- O plano de investimento do filme Dark Horse, sobre Jair Bolsonaro, previa cotas entre US$ 500 mil e US$ 1,1 milhão, com a promessa de uma “oportunidade de imigração” nos Estados Unidos para quem investisse a cota mais alta.
- O retorno para investidores seria o valor investido acrescido de 20%, e o lucro restante seria dividido 50% entre investidores e produtores após quitar pagamentos.
- O filme apresentava três cenários de receita global: US$ 45 milhões, US$ 70 milhões e US$ 100 milhões.
- O deputado cassado Eduardo Bolsonaro atuou como produtor-executivo do projeto, conforme contrato assinado em 30 de janeiro de 2024, e participou da captação de recursos ao lado de Mário Frias.
- A Polícia Federal investiga se recursos repassados para financiar Dark Horse foram usados para despesas de Eduardo Bolsonaro nos Estados Unidos, e se o dinheiro destinava-se à produção ou apenas validava pagamentos para despesas do filho no exterior.
O plano de investimento de um filme sobre Jair Bolsonaro, intitulado Dark Horse, previa venda de cotas entre 500 mil e 1,1 milhão de dólares.
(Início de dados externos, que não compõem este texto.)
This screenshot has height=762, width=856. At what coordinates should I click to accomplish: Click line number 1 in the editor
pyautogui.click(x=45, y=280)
O objetivo era captar recursos para a produção e oferecer uma promessa incomum no cinema: uma possível imigração nos Estados Unidos para investidores do pacote mais caro.
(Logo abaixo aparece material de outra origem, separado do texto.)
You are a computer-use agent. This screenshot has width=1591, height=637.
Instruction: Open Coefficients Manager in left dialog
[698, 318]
Segundo o Intercept Brasil, o contrato indicava um atalho para obtenção de visto de residência permanente nos EUA. O retorno esperado aos investidores seria o valor investido acrescido de 20%, com o lucro líquido dividido entre investidores e produtores após as despesas.
O que se sabe até agora aponta que o filme contaria com Eduardo Bolsonaro como produtor-executivo, ao lado de Mário Frias. Flávio Bolsonaro também aparece como envolvido, conforme o contrato, com a GoUp Entertainment responsável pela produção.
Envolvidos e validação das informações
A TV Globo confirmou as informações divulgadas pelo Intercept Brasil. A publicação descreve que a função dos envolvidos era colaborar com a captação de recursos e a identificação de incentivos e patrocínios. O documento também cita atividades estratégicas de financiamento do filme.
Investigações em curso
A Polícia Federal investiga a possível utilização de recursos repassados por Daniel Vorcaro, dono do Banco Master, para financiar o Dark Horse. A linha de apuração busca entender se o dinheiro financiou o filme ou despesas de Eduardo Bolsonaro nos Estados Unidos. Vorcaro está detido em Brasília.